Provide training or strategies on how to handle difficult situations (e.g. irate customers). Often role playing will provide an opportunity for practicing the strategies.
Provide training on how to participate in and run meetings; emphasize the roles of each person.
Develop and inform employees of rules for interactions. Refer to the communication best practices earlier in this book. Promote the code of practice at all levels in the company.
Develop a template for completing various types of reports, including incident or accident reports.
Train employees on how to complete various reports and forms. Provide good examples to which an employee can refer (e.g. in an orientation binder or on the intranet).
Encourage teamwork and compromise.
Provide training and a workplace culture that promotes inclusiveness and respect for all.
Contact a professional to help with cross-cultural sensitivity training, or resolution if a problem persists.
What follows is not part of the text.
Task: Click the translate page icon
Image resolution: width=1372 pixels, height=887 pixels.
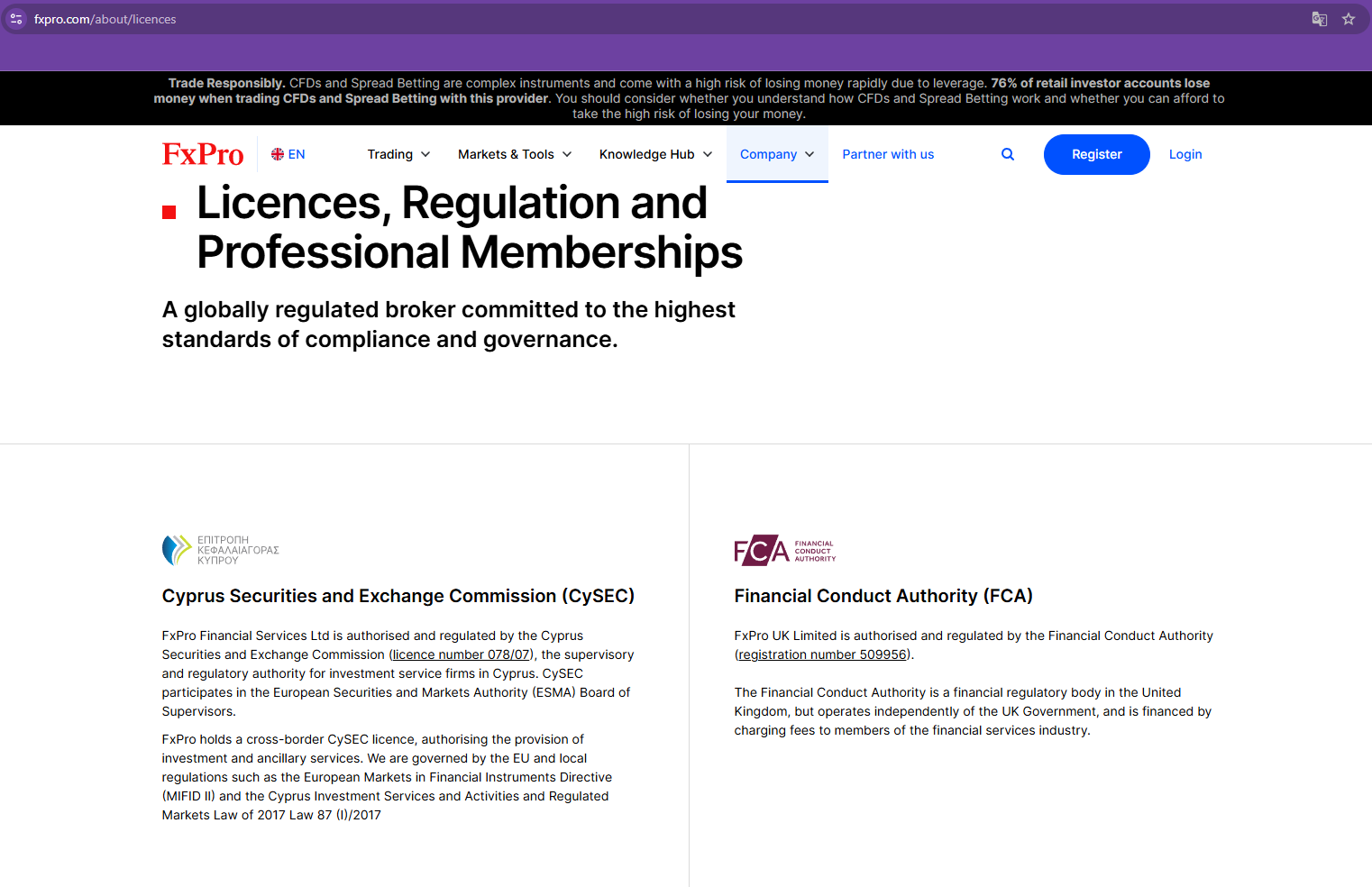Action: point(1320,19)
Expect an employee to deal with customers alone on the first day.
Ask new employees to chair or organize a meeting.
Show disrespect to a manager, co-worker or other person, or permit others to do so.
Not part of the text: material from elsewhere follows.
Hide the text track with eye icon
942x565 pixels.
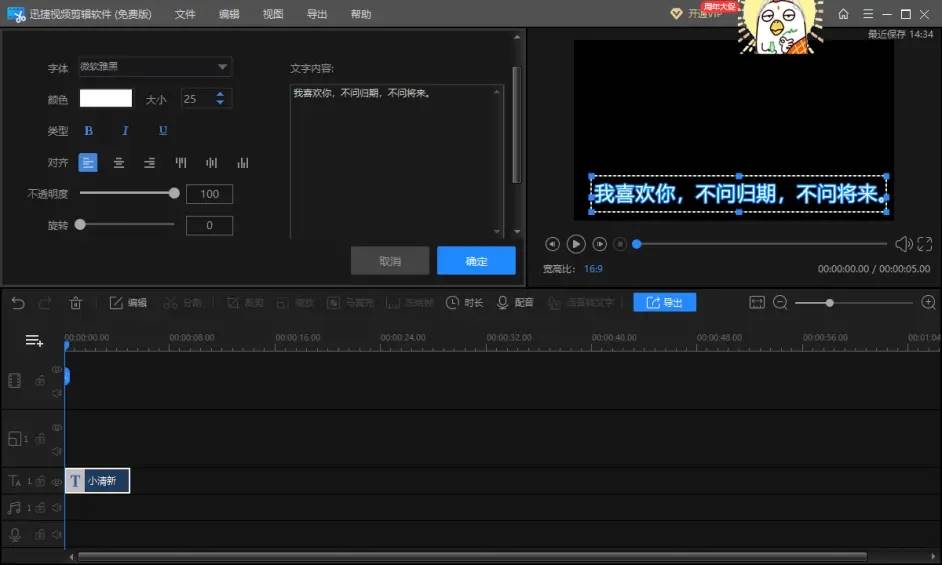point(56,481)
Ignore a problem and hope that it will go away.
In some cultures, men may not be used to reporting to a female supervisor.
Involve and introduce the manager to candidates during an interview, or discuss the composition of the team, e.g. "Our department is made up of three men and two women who report to Mrs. Jane Brown."
Many bridging or training programs may help newcomers to realize that men and women are equals in the Canadian workplace.
In some cultures, there are strict social rules related to how men and women can interact, even at work. For example, it might be uncomfortable for a female and male co-worker to work together in a room without others present.
If travel is a job requirement, make sure to mention this in the job posting or during the interview to avoid problems later.